§ **What is being asked**:
Can you transcribe the part of the Syne Tune excerpt starting with "df_model_choice = exp_model_choice.results" and going on through "label='Hyperparameters including model type')"?

§ **Page excerpt**:
————————
After the search is finished, we compare the results to our previous results. We can see that optimizing in this augmented search space allows Syne Tune to find a much better performing hyperparameter configuration in the same amount of time.

In [None]:
from syne_tune.experiments import load_experiment
exp_model_choice = load_experiment(tuner.name)
df_model_choice = exp_model_choice.results

plt.figure(dpi=200)


traj = df_hyperparameters['test_accuracy'].cummax()
runtime = df_hyperparameters['st_tuner_time']
plt.plot(runtime, traj, label='Hyperparameters not including model type')

traj = df_model_choice['test_accuracy'].cummax()
runtime = df_model_choice['st_tuner_time']
plt.plot(runtime, traj, label='Hyperparameters including model type')

df_default = df_model_choice[df_model_choice['trial_id'] == 0]
traj = df_default['test_accuracy'].cummax()
runtime = df_default['st_tuner_time']
plt.plot(runtime, traj, 'ro')
————————
§ **Information given**:

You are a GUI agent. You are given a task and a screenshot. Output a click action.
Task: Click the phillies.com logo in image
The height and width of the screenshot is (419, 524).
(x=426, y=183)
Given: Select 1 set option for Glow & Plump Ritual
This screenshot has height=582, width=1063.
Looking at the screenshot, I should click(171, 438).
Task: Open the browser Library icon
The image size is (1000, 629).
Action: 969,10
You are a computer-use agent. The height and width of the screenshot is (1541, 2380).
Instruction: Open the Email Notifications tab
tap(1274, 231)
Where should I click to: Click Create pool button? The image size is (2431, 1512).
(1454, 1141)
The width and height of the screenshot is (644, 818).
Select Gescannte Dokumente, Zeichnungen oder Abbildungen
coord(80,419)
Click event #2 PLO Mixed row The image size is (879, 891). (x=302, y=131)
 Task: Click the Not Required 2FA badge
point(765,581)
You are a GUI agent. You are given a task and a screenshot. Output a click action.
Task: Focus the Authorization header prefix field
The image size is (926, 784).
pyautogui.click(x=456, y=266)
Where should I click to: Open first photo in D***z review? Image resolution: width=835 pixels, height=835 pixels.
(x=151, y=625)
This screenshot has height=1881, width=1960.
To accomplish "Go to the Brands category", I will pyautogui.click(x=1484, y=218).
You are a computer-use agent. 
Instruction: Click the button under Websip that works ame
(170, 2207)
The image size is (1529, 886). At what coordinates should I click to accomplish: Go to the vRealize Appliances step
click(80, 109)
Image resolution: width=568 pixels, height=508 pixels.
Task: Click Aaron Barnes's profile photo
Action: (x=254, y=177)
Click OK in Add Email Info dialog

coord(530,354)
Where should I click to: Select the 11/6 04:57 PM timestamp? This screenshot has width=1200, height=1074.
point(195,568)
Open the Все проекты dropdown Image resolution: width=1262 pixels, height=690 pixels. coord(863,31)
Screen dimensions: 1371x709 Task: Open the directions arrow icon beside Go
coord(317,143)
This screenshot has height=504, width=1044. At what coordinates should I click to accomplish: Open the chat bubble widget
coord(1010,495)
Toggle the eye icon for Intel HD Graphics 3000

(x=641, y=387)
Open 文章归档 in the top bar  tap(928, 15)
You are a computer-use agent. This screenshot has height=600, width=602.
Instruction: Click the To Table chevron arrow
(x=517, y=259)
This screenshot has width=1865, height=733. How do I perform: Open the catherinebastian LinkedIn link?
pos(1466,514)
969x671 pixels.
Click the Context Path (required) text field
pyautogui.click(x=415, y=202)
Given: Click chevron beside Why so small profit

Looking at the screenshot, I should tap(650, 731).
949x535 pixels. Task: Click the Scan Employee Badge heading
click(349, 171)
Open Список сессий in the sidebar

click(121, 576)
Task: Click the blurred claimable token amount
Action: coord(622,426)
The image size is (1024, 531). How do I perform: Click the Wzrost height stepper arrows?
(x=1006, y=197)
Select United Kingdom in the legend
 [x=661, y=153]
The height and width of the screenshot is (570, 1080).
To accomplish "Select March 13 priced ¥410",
————————
§ **Exercise result**:
df_model_choice = exp_model_choice.results

plt.figure(dpi=200)


traj = df_hyperparameters['test_accuracy'].cummax()
runtime = df_hyperparameters['st_tuner_time']
plt.plot(runtime, traj, label='Hyperparameters not including model type')

traj = df_model_choice['test_accuracy'].cummax()
runtime = df_model_choice['st_tuner_time']
plt.plot(runtime, traj, label='Hyperparameters including model type')